> _Dataset excerpts_:
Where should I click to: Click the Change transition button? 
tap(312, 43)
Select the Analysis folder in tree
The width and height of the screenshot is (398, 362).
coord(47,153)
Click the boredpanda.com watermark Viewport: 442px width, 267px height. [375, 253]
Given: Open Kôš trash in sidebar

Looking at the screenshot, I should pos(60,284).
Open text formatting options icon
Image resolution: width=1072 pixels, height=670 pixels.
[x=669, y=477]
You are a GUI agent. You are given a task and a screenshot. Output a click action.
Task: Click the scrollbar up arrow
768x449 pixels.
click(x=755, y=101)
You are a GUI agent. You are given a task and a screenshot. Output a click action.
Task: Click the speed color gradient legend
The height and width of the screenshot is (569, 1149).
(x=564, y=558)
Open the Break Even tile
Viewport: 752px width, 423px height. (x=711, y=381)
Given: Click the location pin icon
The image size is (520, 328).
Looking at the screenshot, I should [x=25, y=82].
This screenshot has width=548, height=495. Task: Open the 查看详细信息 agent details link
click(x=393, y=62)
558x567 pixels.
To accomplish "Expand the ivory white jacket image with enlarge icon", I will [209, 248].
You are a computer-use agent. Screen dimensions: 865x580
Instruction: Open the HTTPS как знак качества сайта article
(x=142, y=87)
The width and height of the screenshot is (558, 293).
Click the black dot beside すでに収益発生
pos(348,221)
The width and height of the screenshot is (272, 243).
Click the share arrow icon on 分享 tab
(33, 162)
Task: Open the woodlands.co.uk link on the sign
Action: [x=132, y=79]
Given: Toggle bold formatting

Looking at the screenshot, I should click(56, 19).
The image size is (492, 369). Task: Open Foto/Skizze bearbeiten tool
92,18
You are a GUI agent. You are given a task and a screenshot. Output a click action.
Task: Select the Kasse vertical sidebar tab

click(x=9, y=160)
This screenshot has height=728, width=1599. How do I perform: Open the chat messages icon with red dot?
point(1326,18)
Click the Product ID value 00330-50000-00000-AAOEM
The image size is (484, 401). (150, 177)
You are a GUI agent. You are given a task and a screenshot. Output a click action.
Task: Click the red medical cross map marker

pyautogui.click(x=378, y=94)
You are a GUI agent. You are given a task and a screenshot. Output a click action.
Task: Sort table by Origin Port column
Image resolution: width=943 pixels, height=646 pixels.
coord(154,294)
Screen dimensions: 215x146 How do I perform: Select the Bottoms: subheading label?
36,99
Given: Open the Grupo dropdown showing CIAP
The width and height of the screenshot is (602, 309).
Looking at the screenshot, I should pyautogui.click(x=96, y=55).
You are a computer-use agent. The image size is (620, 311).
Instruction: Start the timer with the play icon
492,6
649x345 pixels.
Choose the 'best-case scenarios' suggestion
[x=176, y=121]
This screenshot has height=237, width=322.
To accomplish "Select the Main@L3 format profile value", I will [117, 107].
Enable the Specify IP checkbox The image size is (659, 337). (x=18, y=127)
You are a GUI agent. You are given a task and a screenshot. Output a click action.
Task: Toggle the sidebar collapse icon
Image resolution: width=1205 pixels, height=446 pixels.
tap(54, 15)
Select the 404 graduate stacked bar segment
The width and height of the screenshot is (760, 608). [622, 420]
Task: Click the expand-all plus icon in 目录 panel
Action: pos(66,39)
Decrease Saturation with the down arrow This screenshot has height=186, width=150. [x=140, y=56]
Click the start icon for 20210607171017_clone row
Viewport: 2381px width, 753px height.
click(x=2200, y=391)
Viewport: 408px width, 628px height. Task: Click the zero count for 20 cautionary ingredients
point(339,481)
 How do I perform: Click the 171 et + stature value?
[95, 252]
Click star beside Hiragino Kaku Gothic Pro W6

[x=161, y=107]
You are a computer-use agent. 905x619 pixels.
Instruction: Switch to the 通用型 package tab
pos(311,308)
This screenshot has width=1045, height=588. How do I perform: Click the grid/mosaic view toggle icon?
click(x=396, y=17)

> _Exercise_: Look back at the entries above and repeat, unchanged, every line from the line holding "Task: Click the scrollbar up arrow" through the line holding "558x567 pixels.".

> _The answer_:
Task: Click the scrollbar up arrow
768x449 pixels.
click(x=755, y=101)
You are a GUI agent. You are given a task and a screenshot. Output a click action.
Task: Click the speed color gradient legend
The height and width of the screenshot is (569, 1149).
(x=564, y=558)
Open the Break Even tile
Viewport: 752px width, 423px height. (x=711, y=381)
Given: Click the location pin icon
The image size is (520, 328).
Looking at the screenshot, I should [x=25, y=82].
This screenshot has width=548, height=495. Task: Open the 查看详细信息 agent details link
click(x=393, y=62)
558x567 pixels.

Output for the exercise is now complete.